Je suis directeur du développement international. Cela signifie que je m'occupe de trois grands axes : d'abord, l'exportation de la musique de nos artistes via les plateformes internationales (Spotify, Apple Music, etc.) et des campagnes presse à l'étranger ; ensuite, l'organisation de tournées et la présence de nos groupes sur des festivals internationaux ; enfin, le développement de partenariats stratégiques, notamment avec des institutions comme l'ambassade de France, l'ambassade du Brésil, ou des labels en Europe et en Asie.
Le Yunnan est riche en pépites musicales
Quelle est la mission du label et son importance culturelle ?
Sea of Wood a été fondé il y a neuf ans par Liu Xiaofeng, un Chinois, et Sam Debell, un Britannique. Ils ont constaté que de nombreux musiciens talentueux du Yunnan étaient invisibles sur la scène nationale et internationale. Le label a donc été pensé comme un outil pour documenter, enregistrer et faire rayonner la richesse musicale de la région, en particulier celle des artistes issus des minorités ethniques.
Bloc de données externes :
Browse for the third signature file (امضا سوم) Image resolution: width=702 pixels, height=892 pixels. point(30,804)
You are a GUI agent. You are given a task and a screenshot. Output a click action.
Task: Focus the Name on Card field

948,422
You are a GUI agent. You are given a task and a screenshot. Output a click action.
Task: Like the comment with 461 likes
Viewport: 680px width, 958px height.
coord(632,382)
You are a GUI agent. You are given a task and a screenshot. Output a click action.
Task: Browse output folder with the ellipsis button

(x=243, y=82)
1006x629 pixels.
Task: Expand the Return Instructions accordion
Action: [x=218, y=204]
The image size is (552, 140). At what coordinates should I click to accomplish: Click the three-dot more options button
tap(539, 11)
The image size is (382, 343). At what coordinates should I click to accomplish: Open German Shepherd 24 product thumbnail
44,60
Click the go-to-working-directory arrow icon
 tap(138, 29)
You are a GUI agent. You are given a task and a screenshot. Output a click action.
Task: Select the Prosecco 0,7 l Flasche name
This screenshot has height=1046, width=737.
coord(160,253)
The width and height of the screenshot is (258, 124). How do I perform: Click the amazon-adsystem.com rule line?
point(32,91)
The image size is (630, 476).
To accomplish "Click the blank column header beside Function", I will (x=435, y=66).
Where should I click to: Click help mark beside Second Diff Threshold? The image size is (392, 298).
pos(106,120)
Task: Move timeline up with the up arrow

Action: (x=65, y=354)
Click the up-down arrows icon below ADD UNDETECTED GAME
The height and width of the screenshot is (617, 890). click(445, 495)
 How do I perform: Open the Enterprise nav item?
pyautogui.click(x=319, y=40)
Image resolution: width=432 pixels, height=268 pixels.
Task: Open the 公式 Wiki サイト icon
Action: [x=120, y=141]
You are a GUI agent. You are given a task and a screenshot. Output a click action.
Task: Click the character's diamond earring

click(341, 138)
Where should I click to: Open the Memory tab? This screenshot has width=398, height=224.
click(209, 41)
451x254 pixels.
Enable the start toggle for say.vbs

La ligne artistique va du traditionnel à la fusion, avec des projets mêlant reggae, et rock aux musiques traditionnelles, ce qui est souvent décrit comme des musiques du monde. Un sous-label, CTRL-S, regroupe les projets plus rock ou pop.
Quels artistes du Yunnan t'ont le plus marqué ?
Puman est un groupe qui me touche beaucoup. Ils allient reggae et musiques traditionnelles de façon sincère et respectueuse. Ils vont dans les villages, s'inspirent de chants anciens, et construisent un son unique. Instinkto Industrio est un autre exemple frappant : un groupe underground devenu emblématique, refusant les codes marketing classiques. Leur succès s'est fait par le bouche-à-oreille. Le collectif féministe Silvercloud, avec ses groupes comme South Acid Mimi ou Run Rabbit Run, apporte une énergie punk, engagée, et terriblement créative. C'est cette diversité qui fait la force du Yunnan musical.
Le marché musical chinois est particulier
Comment fonctionne le marché musical chinois ?
Le marché chinois est unique. Il s’est construit sur le live, car pendant longtemps, les droits d'auteur étaient peu respectés. Les labels devaient tout miser sur les tournées et les cachets. Aujourd'hui, ça change avec des plateformes comme NetEase ou QQ Music, et une meilleure structuration autour des droits. Mais l'écosystème reste à part : tout est en chinois, les plateformes sont locales, et il faut vraiment être ancré ici pour comprendre les codes et naviguer efficacement.
Quels conseils donnerais-tu aux Français qui souhaitent s'expatrier dans la musique en Chine ?
Il faut venir avec une véritable expertise, maîtriser l'anglais, et avoir au minimum des bases solides en chinois. La Chine est un marché passionnant mais exigeant. Rien ne remplace l'expérience de terrain, la compréhension des dynamiques locales, et la patience. Mais si on s'accroche, les opportunités peuvent être formidables.